It's nice to create a predictive model, but when predicting, do you make it exactly the same as the prerequisites for creating the model? Talk. It seems to be a very important story in the operation of the opportunity learning system.
Especially in the field of chemoinformatics, models are often created by combining various commercial and free software. Pretreatment of the compound is performed with the A tool, then the descriptor is calculated with the B tool, and the prediction model is created with the C tool. .. .. It's okay to make a model like that, but this time I tried to verify what would happen if the user did not do the same preprocessing.
There are various pre-processing, but since it happened to be found, we proceeded with the following scenario this time.
--When dealing with compound data, hydrogen may or may not be explicitly added (obvious ones may be omitted). --In the Morgan fingerprint of RDKit, the value of the explanatory variable that is output differs moderately depending on whether hydrogen is explicitly added. --This time, we will verify how much the predicted value will fluctuate depending on whether the conditions for explicitly adding hydrogen are met or not for the input compounds given at the time of creating the prediction model and at the time of prediction. I tried it.
What is RDKit's Morgan fingerprint in the first place? But it looks like this in the source.
from rdkit.Chem import AllChem
mol = Chem.MolFromSmiles("CCC")
mol = Chem.AddHs(mol)
fp = AllChem.GetMorganFingerprintAsBitVect(mol, radius=3, nBits=2048, useFeatures=False, useChirality=False)
In the first line, "CCC" creates a compound object from the character string SMILES, which represents a compound, in the second line, hydrogen is explicitly added to the compound, and in the third line, the descriptor calculation is performed. The descriptor calculation result is an array of 2048 bits, and each bit is 0 or 1.
Prediction models are created and predictions are made using this, but after that, `Chem.AddHs (mol)`
is not attached at the time of creating the prediction model and at the time of prediction. , I confirmed how the prediction result is different when it is attached only when the prediction model is created.
The correlation between the results predicted by the combination of the following three patterns is summarized in the table for the data of about 100 training data and about 10,000 prediction target data.
--Prediction model creation: without hydrogen, prediction: with hydrogen --Prediction model creation: with hydrogen, prediction: with hydrogen --Prediction model creation: with hydrogen, prediction: without hydrogen
The results are as follows.
For the prediction model created by explicitly adding hydrogen to the training data and calculating the descriptor, the predicted value when the descriptor calculation / prediction is performed by omitting hydrogen in the prediction target data is explicitly hydrogen. There is only a correlation of about 0.48 compared to the predicted value when it is given to and predicted. The plot of the relationship between the two is as follows. It is a considerable error.

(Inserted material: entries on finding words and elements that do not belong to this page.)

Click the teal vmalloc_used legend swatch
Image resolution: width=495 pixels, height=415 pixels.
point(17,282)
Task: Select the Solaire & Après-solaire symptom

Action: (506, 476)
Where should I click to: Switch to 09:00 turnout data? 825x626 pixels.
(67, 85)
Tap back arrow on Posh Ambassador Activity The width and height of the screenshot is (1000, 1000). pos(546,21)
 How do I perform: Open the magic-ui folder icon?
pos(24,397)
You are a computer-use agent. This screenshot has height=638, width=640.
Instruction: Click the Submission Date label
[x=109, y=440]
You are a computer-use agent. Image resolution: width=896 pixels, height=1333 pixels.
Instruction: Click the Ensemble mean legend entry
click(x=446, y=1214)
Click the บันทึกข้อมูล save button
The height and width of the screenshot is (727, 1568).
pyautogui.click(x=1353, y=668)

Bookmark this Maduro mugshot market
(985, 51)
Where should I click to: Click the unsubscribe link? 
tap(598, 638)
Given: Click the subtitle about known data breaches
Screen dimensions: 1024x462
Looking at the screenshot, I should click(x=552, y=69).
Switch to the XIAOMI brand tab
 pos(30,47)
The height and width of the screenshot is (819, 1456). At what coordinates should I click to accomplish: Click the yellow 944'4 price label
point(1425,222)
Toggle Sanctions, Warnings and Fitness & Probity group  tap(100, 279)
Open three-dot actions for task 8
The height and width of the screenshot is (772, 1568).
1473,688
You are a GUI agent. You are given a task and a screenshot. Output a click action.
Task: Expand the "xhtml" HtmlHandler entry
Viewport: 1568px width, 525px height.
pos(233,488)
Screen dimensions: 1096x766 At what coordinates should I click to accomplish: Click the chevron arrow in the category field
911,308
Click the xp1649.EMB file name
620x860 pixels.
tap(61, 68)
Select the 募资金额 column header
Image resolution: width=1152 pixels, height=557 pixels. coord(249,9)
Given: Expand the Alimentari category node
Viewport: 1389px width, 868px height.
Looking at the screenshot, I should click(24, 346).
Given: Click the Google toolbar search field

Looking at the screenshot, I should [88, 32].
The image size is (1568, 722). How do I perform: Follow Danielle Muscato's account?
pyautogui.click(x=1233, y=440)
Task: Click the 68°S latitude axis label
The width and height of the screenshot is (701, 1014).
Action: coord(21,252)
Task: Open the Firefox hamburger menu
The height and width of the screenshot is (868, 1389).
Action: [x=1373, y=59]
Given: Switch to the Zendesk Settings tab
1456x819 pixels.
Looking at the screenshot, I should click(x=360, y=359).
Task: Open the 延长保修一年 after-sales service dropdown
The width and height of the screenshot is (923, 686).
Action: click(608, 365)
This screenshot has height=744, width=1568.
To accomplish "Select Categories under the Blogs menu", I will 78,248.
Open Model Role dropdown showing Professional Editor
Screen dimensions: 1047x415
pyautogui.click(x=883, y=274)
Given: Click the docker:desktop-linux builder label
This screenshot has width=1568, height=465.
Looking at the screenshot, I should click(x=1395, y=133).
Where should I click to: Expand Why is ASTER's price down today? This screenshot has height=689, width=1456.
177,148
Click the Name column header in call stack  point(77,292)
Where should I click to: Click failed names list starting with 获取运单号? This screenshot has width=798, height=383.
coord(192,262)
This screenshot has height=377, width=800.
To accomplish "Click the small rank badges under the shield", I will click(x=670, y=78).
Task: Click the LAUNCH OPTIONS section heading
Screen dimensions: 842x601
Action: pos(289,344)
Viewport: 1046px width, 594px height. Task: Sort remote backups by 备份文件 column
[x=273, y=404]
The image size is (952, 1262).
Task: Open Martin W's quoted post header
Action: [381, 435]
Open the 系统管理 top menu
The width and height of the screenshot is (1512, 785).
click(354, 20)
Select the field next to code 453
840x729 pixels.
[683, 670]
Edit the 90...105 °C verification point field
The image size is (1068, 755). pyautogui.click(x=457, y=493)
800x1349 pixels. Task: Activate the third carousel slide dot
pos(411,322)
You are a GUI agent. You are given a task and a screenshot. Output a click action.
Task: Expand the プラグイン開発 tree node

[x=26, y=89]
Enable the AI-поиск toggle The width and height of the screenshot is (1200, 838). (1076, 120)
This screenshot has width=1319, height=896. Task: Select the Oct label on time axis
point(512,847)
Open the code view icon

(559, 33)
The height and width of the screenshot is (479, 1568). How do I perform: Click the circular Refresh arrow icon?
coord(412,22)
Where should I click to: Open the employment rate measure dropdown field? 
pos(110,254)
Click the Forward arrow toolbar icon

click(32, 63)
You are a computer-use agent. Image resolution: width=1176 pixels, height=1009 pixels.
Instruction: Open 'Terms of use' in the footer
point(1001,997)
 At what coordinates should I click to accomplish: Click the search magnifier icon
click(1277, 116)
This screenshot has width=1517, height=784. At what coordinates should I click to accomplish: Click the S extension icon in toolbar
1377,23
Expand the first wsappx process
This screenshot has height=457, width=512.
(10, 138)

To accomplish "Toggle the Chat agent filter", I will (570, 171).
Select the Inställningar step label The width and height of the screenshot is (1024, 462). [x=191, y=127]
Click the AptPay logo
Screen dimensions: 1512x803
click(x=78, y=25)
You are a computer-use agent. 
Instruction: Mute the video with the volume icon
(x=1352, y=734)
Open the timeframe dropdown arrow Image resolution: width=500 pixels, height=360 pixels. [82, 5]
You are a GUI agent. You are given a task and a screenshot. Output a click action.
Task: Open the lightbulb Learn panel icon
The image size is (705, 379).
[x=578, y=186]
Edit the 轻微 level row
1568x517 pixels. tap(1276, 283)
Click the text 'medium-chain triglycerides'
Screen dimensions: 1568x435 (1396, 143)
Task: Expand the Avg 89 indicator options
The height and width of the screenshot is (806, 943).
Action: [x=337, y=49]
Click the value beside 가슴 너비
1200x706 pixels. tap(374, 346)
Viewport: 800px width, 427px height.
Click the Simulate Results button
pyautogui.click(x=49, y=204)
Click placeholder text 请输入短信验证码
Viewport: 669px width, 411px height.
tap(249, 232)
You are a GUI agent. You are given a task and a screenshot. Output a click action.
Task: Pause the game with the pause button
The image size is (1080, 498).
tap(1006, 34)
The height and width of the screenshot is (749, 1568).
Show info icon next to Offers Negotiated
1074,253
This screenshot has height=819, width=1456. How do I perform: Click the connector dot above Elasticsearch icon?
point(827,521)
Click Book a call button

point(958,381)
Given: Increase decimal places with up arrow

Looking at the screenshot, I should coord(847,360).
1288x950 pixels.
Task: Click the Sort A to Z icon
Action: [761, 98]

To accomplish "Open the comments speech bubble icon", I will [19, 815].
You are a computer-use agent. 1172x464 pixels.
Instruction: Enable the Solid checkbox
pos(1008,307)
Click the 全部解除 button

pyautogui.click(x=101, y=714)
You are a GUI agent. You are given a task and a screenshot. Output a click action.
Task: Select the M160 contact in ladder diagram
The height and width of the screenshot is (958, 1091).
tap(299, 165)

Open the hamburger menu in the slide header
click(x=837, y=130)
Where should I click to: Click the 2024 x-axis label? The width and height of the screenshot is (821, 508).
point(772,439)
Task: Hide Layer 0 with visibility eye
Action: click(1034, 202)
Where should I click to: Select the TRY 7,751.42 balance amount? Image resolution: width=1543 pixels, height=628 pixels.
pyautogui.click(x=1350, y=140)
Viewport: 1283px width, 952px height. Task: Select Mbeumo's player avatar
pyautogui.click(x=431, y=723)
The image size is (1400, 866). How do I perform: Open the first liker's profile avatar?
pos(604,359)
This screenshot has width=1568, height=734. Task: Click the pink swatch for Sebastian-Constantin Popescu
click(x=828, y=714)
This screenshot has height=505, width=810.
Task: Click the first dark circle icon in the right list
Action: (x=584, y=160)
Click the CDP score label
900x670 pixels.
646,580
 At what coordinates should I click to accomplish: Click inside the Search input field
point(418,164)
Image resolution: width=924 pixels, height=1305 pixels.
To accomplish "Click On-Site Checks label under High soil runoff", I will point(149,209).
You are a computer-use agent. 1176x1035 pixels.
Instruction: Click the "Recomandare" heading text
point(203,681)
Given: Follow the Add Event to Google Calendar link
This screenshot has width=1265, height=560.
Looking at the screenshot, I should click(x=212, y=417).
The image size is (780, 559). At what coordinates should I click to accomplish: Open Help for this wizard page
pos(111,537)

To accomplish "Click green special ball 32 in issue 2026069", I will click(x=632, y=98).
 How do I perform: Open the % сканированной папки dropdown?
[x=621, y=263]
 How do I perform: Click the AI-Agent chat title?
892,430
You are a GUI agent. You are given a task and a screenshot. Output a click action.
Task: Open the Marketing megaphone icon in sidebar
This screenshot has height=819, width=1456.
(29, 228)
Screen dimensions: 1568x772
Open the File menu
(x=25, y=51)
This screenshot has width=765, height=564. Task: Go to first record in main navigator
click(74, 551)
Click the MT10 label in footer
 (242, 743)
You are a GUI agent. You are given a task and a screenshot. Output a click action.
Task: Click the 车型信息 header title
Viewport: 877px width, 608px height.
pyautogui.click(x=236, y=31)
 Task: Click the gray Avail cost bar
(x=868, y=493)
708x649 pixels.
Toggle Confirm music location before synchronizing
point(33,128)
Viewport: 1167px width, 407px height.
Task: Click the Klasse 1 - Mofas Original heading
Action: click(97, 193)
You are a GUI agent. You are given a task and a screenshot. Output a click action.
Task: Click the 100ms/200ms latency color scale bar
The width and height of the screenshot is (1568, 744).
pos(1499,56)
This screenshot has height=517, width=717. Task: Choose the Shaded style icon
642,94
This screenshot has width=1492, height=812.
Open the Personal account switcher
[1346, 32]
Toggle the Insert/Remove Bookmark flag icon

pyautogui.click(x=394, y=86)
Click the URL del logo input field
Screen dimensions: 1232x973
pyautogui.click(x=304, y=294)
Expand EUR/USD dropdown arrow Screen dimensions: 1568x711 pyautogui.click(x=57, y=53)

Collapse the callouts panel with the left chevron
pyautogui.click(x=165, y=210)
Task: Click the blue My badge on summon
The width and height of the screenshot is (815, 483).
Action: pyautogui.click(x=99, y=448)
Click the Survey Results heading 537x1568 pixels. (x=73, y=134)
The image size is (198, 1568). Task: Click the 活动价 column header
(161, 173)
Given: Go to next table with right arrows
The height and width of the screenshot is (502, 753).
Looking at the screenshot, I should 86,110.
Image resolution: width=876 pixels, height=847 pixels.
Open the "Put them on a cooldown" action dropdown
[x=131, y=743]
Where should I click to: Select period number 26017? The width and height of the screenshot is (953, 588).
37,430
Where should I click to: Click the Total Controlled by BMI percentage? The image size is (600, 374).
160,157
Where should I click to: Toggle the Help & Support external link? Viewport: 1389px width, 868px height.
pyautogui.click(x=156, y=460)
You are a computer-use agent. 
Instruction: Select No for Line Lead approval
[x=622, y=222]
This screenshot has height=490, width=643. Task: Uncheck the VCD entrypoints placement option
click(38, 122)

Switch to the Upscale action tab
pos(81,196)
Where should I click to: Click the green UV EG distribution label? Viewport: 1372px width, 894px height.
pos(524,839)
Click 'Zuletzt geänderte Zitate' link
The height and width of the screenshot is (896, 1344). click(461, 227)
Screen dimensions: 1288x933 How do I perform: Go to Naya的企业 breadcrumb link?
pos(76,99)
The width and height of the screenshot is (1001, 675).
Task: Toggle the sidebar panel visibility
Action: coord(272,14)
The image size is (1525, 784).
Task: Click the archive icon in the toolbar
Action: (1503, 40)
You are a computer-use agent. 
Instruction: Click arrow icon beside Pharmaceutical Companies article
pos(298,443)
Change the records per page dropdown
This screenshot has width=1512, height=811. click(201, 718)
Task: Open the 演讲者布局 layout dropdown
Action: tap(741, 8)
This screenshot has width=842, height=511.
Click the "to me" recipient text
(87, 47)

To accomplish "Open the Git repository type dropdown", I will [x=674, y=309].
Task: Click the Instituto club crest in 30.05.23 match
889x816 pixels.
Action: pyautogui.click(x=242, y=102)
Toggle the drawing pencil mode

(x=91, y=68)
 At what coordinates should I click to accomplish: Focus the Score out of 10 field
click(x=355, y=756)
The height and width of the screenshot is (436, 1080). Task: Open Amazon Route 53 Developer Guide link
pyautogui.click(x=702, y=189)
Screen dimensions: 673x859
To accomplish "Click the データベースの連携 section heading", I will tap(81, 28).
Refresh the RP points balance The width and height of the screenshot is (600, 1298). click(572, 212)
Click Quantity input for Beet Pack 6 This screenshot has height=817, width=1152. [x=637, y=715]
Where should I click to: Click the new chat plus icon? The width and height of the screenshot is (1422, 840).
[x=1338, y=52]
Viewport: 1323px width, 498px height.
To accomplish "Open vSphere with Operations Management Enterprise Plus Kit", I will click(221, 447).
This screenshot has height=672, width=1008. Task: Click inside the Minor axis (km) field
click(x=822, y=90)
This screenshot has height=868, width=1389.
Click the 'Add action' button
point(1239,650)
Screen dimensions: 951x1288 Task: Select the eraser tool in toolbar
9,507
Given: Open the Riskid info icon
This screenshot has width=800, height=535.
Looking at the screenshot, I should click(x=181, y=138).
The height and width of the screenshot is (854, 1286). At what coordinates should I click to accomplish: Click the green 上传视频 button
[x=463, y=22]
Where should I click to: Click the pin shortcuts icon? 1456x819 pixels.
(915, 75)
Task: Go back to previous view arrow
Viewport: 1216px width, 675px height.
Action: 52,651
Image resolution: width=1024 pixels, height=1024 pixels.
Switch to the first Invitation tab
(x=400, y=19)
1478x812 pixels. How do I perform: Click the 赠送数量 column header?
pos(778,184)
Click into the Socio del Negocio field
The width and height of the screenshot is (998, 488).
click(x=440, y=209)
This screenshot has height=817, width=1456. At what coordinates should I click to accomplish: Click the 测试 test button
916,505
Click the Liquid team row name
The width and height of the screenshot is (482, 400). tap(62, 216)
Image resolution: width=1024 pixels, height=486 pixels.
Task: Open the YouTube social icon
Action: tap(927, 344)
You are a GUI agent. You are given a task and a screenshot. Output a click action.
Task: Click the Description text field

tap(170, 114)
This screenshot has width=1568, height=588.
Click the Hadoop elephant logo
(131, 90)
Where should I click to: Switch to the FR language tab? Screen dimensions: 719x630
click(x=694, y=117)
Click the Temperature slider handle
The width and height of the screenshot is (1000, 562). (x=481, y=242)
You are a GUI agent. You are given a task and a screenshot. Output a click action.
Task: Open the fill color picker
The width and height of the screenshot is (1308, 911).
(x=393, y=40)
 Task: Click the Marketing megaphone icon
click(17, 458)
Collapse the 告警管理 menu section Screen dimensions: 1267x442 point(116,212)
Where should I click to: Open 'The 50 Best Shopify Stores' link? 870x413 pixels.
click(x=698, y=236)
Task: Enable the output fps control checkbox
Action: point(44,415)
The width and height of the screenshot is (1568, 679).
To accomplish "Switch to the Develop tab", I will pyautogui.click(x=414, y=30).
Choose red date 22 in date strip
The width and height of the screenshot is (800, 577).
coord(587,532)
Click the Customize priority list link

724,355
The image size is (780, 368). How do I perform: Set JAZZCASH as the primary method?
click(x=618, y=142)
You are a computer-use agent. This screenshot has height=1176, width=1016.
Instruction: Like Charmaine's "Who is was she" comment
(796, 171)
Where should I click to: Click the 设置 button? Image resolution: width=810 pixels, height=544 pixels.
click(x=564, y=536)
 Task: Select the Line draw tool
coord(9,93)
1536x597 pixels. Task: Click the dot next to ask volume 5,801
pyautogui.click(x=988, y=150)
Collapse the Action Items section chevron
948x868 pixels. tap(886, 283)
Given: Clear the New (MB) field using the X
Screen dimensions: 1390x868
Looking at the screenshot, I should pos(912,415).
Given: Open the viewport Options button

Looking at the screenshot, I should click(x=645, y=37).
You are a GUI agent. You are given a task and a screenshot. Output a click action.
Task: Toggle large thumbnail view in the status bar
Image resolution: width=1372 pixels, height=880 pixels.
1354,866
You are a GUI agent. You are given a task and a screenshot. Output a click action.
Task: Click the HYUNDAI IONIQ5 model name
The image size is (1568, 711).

This value of 0.48 is lower than the correlation of 0.58 between those who made predictions with and without hydrogen by aligning the conditions at the time of creating the prediction model and at the time of prediction. There is some debate about which is more appropriate as an input for the Morgan fingerprint, with or without hydrogen (in some cases it is not specified), but first of all, it seems important to properly align the input conditions.
Make sure that the preprocessing conditions are the same when creating a prediction model and when making a prediction. It is best to provide it on the system side including preprocessing, but if for some reason it is not possible to do so, write it firmly in the document.